Segment Open

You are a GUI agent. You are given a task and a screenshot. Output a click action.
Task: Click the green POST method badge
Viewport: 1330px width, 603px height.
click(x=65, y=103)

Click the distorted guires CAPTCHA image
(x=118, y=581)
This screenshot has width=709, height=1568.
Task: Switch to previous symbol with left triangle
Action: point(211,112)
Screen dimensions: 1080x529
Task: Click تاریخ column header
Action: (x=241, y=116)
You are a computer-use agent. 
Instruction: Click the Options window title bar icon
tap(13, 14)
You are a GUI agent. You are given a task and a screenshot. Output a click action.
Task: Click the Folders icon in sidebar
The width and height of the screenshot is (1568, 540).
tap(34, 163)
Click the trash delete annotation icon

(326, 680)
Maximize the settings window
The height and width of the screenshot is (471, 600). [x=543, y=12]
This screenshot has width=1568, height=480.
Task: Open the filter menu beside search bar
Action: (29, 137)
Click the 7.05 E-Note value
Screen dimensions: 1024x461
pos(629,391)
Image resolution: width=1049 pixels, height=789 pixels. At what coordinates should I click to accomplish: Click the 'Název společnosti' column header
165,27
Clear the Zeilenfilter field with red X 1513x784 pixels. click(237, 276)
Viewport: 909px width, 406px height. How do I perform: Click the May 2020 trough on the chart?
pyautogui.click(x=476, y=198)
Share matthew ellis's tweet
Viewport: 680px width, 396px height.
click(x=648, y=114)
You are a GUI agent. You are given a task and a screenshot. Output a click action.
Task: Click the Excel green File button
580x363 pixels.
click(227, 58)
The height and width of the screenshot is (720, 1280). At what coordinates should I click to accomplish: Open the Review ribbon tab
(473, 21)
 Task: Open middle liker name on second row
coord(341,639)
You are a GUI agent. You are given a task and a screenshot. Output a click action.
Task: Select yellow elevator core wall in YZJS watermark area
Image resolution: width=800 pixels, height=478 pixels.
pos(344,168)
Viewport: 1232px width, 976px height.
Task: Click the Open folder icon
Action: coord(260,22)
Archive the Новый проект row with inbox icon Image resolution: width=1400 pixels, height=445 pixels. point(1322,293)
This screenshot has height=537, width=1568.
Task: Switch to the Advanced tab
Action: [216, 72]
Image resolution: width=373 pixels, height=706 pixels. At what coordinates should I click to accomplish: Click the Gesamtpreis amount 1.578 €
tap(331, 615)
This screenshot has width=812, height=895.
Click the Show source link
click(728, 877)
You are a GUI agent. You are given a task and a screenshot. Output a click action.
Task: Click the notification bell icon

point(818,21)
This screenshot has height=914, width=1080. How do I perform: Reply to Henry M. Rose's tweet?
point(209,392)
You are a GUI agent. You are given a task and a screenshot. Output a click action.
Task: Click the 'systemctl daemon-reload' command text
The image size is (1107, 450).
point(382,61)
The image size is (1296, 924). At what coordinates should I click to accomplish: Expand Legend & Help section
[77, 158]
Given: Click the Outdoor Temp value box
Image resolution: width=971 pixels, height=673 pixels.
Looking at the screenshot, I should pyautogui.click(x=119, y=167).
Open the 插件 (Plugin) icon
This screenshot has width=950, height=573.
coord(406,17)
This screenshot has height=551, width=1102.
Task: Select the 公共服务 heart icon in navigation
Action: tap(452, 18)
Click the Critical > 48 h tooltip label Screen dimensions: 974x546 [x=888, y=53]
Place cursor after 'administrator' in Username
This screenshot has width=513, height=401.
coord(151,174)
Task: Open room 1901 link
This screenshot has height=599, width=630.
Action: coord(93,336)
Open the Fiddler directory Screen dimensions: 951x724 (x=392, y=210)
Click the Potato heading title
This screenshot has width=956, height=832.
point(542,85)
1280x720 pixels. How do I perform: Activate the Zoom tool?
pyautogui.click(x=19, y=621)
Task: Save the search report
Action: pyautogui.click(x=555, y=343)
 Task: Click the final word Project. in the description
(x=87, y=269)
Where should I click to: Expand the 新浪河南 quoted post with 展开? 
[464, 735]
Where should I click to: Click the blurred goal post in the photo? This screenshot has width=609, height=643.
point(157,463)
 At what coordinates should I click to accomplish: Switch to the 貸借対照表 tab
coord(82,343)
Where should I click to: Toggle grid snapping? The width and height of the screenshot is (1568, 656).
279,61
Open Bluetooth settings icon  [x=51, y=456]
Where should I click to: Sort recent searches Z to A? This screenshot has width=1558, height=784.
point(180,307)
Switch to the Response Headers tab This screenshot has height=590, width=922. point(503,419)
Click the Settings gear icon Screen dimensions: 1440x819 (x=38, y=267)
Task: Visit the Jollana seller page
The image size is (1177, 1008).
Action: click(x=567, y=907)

Segment Closed

• What needs to be done
Of the lines above, retype only those from the line containing "The image size is (1296, 924)." through the line containing "Click the Potato heading title", including both, exactly.

• Output for this exercise
The image size is (1296, 924). At what coordinates should I click to accomplish: Expand Legend & Help section
[77, 158]
Given: Click the Outdoor Temp value box
Image resolution: width=971 pixels, height=673 pixels.
Looking at the screenshot, I should pyautogui.click(x=119, y=167).
Open the 插件 (Plugin) icon
This screenshot has width=950, height=573.
coord(406,17)
This screenshot has height=551, width=1102.
Task: Select the 公共服务 heart icon in navigation
Action: tap(452, 18)
Click the Critical > 48 h tooltip label Screen dimensions: 974x546 [x=888, y=53]
Place cursor after 'administrator' in Username
This screenshot has width=513, height=401.
coord(151,174)
Task: Open room 1901 link
This screenshot has height=599, width=630.
Action: coord(93,336)
Open the Fiddler directory Screen dimensions: 951x724 (x=392, y=210)
Click the Potato heading title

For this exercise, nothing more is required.